Keeping 2 publications from same collection independent?

I’m working on an image database. I want one image to be featured on top of a gallery, on the first page.

There are 2 subscriptions:

  • pix.pinned.public for the single featured image
  • pix.paged-gallery.public for the paged gallery, containing 24 images per page

Both publications use the same collection EboyPix.

Unfortunately the featured image does always shows up twice:

  • on top (good, this is where it should go)
  • added to the gallery of 24 (even in cases it should be on a page other that page 1)

So in some cases the gallery will show 24 images, in other cases it will show 25 images:

  • 24 (good): when the featured image is part of page 1 of the gallery
  • 25 (bad): when the featured image is part of page 2+ of the gallery — but is added to the 24 images on page 1 (because we’re subscribed to both subscriptions, which are actually one collection).

Ideally I’d like to publish the featured image collection under a different name (so it doesn’t interfere with the gallery collection). This doesn’t seem to be possible though.

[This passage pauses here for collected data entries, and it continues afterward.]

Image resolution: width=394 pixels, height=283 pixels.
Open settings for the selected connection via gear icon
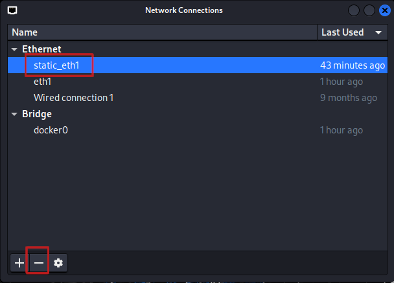tap(58, 263)

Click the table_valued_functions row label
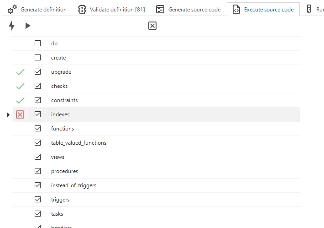click(x=78, y=143)
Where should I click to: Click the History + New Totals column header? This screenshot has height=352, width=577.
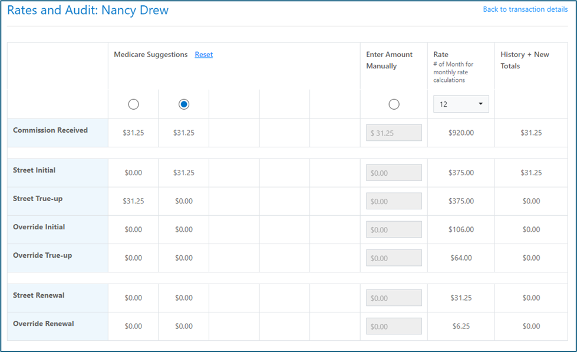click(x=525, y=60)
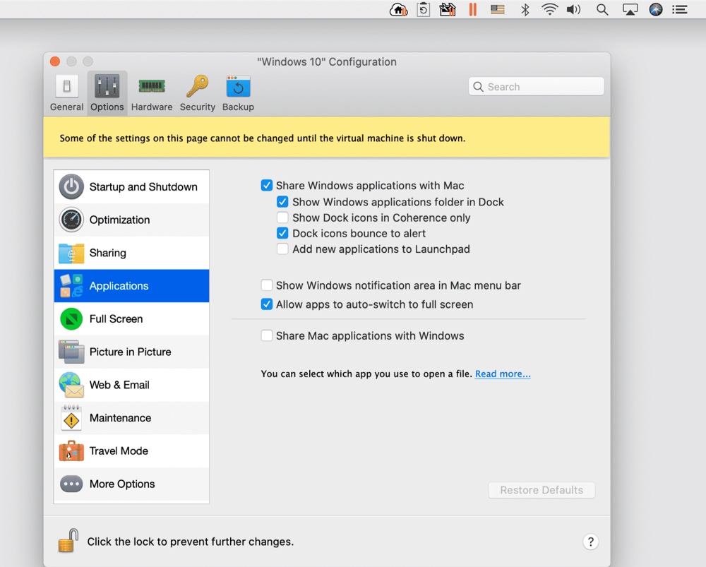Screen dimensions: 706x567
Task: Open Full Screen options
Action: point(131,319)
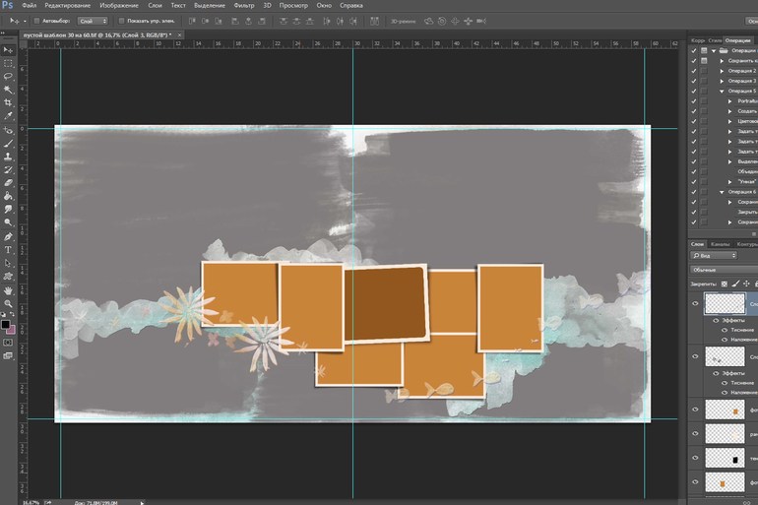Select the Zoom tool
Screen dimensions: 758x505
point(8,304)
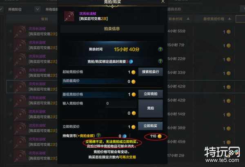
Task: Click the 立即竞拍 button
Action: pos(150,94)
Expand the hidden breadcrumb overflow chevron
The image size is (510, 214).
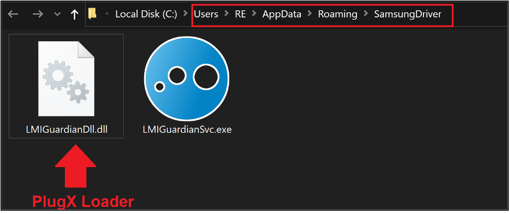(107, 14)
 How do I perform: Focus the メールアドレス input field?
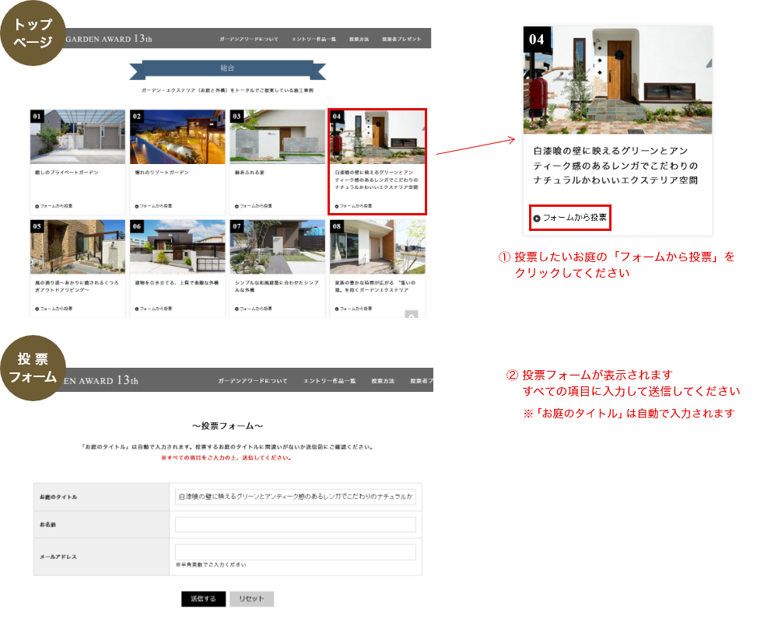pyautogui.click(x=295, y=552)
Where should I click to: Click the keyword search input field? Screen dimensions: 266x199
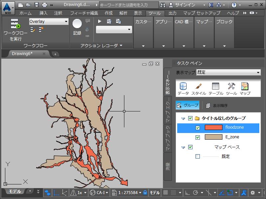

And the client side collection EboyPix has no notion of which page each image should go on. So it doesn’t seem possible to filter out images from page 2+ (which the featured image might be from).

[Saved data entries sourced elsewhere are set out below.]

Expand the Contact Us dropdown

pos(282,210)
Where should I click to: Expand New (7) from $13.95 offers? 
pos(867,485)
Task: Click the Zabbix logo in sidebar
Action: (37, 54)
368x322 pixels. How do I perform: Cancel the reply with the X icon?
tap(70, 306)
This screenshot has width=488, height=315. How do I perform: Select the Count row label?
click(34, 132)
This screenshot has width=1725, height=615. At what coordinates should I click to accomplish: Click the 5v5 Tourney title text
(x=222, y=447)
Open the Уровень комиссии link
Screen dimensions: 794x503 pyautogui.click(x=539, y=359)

This is very confusing to me, any help is greatly appreciated!

Thanks! :slight_smile:

Publications:

// Pinned
Meteor.publish('pix.pinned.public', function pixPinnedPublic() {
  const selector = { projects: 'pinned' };
  return EboyPix.find(selector);
});

// Paged Gallery
Meteor.publish('pix.paged.public', function pixPagedPublic(slug, page, query) {
  // Build selector
  const selector = urlToSelector(slug, query);
  const pixPerPage = 24;
  // Convert page string to integer so we can do some math
  let pageInt = parseInt(page, 10);
  const skipCount = (pageInt - 1) * pixPerPage;
  const options = {
    limit: pixPerPage,
    skip: skipCount,
    sort: { createdAt: -1 }
  };
  return EboyPix.find(selector, options);
});

Subscriptions:

Template.pixPoolPage.onCreated(function() {
  const self = this;
  self.autorun(function() {
    const thisPage = FlowRouter.getParam('page');
    const thisSlug = FlowRouter.getParam('slug');
    const searchQuery = FlowRouter.getQueryParam('q');
    self.subscribe('pix.paged.public', thisSlug, thisPage, searchQuery);
  });
});

Template.picPinned.onCreated(function() {
  const self = this;
  if (isHome()) {
    self.autorun(function() {
      self.subscribe('pix.pinned.public');
    });
  }
});

That is the expected behaviour of Meteor’s “merge box”, which ensures that the client gets any and all qualifying documents in the local minimongo collection.

You say it doesn’t seem possible to filter out the pinned image, but it’s been selected for publication by the { projects: 'pinned' } selector. You are publishing all fields, so can you filter it out on the client from the collection? So the gallery images are selected on the client by { projects: { $ne: 'pinned' } }.

3 Likes

If you can make do without having your pinned image in the general gallery as well, use { projects: { $ne: 'pinned' } } on both server (in the query in the publication) and on the client query.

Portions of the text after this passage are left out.